WHAT IS BEING ASKED » Work out how many lines in the data hold the word "gray", and reply with that number only.

PROVIDED RECORDS »
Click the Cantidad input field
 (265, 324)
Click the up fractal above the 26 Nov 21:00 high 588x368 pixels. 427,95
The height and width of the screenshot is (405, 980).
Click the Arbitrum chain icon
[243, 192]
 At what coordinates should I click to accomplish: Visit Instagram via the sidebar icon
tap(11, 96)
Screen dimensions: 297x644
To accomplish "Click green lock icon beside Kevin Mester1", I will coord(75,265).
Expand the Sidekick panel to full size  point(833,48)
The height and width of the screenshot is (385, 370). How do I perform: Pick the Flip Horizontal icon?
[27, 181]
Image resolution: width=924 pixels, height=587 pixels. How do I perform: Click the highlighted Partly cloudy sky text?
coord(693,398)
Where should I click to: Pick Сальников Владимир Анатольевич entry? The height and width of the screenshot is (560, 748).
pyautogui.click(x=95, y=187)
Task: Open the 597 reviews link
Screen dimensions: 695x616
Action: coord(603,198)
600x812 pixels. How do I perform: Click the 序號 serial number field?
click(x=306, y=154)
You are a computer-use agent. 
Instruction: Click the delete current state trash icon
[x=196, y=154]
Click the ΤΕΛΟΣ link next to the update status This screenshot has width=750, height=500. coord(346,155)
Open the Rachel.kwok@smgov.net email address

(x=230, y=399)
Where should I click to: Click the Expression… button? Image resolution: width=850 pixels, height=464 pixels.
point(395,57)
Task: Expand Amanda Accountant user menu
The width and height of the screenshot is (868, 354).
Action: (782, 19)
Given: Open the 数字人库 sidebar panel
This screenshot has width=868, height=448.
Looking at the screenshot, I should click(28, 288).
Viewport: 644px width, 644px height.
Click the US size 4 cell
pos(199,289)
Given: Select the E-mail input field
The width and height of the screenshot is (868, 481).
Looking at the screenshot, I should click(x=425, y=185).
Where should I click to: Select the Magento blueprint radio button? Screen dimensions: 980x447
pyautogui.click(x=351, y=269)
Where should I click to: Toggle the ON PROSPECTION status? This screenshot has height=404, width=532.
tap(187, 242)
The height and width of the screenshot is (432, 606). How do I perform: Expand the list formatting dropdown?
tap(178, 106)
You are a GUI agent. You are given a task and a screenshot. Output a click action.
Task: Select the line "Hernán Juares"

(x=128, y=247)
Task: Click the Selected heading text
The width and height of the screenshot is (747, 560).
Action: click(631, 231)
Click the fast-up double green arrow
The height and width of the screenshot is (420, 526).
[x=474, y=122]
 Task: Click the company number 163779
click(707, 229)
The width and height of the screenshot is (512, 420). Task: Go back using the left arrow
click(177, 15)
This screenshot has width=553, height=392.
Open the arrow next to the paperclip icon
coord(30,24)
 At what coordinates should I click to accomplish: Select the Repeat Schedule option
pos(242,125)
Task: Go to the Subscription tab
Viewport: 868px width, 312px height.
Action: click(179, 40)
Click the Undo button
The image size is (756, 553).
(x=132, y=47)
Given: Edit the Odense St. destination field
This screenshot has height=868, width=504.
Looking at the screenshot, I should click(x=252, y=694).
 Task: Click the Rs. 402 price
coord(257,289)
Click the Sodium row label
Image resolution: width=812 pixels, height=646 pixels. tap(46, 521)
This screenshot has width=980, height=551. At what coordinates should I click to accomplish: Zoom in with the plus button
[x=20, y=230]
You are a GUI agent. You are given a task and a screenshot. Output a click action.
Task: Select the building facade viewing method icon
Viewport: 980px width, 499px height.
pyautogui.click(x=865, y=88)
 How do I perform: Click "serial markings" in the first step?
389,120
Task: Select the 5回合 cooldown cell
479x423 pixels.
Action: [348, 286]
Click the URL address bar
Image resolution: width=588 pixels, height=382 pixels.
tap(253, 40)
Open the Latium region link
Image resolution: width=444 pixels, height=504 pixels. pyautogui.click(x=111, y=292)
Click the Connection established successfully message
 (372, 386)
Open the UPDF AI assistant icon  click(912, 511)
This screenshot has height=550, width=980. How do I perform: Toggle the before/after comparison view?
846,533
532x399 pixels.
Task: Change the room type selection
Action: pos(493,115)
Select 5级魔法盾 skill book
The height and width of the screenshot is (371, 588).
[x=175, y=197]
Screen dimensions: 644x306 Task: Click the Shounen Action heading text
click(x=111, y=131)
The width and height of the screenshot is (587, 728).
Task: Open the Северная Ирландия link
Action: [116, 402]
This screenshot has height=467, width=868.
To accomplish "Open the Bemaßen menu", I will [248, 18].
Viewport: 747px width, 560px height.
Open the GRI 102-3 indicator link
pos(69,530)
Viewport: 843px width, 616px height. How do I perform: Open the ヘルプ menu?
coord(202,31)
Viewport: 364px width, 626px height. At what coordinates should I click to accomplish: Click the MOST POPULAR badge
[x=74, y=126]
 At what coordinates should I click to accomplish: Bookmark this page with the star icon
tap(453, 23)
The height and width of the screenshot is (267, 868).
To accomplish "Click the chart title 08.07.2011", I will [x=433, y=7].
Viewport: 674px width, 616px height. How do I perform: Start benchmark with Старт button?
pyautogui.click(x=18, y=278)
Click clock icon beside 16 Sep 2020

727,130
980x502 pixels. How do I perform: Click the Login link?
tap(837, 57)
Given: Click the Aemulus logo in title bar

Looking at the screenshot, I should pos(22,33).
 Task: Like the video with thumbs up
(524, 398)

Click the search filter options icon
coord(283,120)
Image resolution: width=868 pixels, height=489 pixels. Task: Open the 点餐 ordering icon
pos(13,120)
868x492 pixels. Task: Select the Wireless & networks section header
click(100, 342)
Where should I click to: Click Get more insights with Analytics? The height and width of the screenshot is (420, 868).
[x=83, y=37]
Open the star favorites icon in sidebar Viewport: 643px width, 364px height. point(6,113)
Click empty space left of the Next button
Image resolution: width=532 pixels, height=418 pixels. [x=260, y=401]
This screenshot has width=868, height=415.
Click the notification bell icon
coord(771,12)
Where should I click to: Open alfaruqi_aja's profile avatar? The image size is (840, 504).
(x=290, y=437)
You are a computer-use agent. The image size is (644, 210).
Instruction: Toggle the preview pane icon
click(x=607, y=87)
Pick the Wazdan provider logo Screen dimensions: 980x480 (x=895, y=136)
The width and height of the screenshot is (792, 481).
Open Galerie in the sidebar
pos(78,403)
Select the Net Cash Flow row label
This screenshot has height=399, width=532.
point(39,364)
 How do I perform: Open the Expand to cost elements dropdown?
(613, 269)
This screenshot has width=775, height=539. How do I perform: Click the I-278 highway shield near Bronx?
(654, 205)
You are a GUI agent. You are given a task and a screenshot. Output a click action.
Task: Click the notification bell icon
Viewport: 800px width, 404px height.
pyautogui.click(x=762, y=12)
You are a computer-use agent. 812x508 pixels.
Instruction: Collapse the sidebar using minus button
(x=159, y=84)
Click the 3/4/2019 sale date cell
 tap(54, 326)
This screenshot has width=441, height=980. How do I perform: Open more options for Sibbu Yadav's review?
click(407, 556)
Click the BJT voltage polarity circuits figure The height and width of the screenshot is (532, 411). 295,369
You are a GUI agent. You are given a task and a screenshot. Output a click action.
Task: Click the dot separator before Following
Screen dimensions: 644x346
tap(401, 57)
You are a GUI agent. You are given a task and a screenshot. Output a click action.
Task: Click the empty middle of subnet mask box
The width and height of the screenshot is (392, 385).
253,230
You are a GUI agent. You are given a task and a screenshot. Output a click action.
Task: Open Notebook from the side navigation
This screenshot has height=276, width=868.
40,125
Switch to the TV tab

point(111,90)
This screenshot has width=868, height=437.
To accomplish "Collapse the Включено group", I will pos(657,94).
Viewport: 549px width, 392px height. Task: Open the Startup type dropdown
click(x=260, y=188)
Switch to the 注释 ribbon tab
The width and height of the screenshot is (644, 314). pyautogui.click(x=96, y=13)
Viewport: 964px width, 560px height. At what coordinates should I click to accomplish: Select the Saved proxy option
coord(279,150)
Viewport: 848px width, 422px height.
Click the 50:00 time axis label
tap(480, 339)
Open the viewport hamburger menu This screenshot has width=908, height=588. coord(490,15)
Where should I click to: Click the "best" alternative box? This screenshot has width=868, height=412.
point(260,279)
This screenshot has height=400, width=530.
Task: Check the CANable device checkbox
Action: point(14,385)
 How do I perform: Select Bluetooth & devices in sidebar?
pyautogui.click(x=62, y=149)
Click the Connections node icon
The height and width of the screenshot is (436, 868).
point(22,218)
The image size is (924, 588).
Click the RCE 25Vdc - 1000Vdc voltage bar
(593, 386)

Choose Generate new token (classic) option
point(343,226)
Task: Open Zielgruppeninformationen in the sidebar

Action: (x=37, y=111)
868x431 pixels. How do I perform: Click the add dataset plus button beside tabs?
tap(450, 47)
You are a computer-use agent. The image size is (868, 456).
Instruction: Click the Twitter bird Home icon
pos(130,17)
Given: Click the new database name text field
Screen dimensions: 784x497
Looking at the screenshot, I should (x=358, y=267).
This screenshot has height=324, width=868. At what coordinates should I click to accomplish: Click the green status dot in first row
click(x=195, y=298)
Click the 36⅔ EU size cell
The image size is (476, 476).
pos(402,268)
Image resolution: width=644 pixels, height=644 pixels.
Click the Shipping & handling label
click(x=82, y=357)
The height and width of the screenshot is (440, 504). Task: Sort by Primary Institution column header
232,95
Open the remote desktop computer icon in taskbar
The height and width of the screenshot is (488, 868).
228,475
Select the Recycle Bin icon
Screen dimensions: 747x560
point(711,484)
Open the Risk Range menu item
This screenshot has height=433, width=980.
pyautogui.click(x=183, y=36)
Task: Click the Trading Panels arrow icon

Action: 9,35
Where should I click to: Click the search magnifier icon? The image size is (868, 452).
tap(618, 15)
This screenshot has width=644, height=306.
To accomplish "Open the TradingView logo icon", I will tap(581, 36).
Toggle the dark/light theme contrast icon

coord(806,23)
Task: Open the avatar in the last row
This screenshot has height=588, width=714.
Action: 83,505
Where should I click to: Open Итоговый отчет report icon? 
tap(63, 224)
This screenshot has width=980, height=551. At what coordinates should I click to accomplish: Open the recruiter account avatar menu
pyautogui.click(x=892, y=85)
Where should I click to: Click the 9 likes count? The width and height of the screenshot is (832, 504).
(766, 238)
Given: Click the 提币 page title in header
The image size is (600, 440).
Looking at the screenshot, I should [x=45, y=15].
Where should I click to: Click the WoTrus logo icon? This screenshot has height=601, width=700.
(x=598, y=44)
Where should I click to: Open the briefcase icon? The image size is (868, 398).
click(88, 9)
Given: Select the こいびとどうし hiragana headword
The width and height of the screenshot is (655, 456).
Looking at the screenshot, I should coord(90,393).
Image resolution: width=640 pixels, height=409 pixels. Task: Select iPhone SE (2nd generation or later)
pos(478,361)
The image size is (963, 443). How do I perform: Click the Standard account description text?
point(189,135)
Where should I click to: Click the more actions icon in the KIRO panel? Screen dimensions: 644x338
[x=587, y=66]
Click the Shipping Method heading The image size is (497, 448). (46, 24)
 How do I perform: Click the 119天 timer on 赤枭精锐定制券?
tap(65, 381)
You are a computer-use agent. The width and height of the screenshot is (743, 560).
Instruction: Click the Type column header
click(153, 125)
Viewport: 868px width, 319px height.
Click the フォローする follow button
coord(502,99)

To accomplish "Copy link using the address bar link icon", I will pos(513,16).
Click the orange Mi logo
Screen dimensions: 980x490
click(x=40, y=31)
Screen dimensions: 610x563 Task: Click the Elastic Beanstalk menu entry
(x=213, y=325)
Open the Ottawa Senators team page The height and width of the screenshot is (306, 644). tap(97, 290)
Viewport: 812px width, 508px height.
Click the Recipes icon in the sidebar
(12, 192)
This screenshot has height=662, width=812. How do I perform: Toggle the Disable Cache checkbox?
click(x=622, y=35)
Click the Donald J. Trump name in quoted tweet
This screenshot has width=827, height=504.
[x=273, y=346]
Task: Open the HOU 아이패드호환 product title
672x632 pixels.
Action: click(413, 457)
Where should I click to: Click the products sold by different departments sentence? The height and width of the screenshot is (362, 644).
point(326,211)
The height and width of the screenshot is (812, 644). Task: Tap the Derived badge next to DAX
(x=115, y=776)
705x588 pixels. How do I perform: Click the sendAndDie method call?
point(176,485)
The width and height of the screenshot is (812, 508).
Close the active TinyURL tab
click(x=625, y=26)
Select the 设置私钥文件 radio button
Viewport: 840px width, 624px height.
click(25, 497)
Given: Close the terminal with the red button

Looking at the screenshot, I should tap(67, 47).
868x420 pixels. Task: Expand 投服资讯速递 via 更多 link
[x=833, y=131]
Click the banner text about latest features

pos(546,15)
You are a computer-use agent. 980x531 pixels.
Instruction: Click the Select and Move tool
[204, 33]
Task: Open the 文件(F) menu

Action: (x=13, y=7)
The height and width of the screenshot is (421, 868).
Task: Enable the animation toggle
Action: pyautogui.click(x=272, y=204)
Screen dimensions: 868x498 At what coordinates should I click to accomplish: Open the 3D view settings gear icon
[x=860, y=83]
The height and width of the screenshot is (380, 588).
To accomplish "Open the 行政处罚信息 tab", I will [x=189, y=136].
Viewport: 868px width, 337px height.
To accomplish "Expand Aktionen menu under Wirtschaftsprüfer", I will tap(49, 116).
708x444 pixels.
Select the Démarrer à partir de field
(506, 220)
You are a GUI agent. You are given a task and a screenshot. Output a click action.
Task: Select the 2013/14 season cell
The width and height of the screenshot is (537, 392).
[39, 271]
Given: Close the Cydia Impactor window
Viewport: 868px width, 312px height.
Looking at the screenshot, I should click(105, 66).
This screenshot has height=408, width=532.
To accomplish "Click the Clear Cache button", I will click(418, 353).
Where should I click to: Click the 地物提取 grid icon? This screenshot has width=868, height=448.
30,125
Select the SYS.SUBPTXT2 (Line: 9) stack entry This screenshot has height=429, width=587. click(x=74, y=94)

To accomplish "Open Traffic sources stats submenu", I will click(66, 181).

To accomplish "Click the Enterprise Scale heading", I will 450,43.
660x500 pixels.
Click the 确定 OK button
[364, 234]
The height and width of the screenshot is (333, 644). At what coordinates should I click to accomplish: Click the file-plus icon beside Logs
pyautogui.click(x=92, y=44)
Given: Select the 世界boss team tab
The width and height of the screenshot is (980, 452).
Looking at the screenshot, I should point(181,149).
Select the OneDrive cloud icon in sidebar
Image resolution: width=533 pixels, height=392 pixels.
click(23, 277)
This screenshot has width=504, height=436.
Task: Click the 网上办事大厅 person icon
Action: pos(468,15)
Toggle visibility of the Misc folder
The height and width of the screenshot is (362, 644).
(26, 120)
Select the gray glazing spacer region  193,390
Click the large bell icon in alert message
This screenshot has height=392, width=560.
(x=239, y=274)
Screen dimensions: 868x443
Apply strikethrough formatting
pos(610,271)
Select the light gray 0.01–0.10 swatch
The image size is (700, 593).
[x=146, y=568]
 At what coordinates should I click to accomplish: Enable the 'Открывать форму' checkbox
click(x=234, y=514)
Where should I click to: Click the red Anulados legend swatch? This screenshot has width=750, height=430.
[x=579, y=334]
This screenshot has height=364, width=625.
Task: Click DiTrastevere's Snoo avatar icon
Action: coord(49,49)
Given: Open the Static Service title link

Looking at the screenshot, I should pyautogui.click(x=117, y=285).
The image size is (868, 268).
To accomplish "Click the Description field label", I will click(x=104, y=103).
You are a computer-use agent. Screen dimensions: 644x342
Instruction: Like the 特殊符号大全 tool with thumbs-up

EXERCISE ANSWER » 2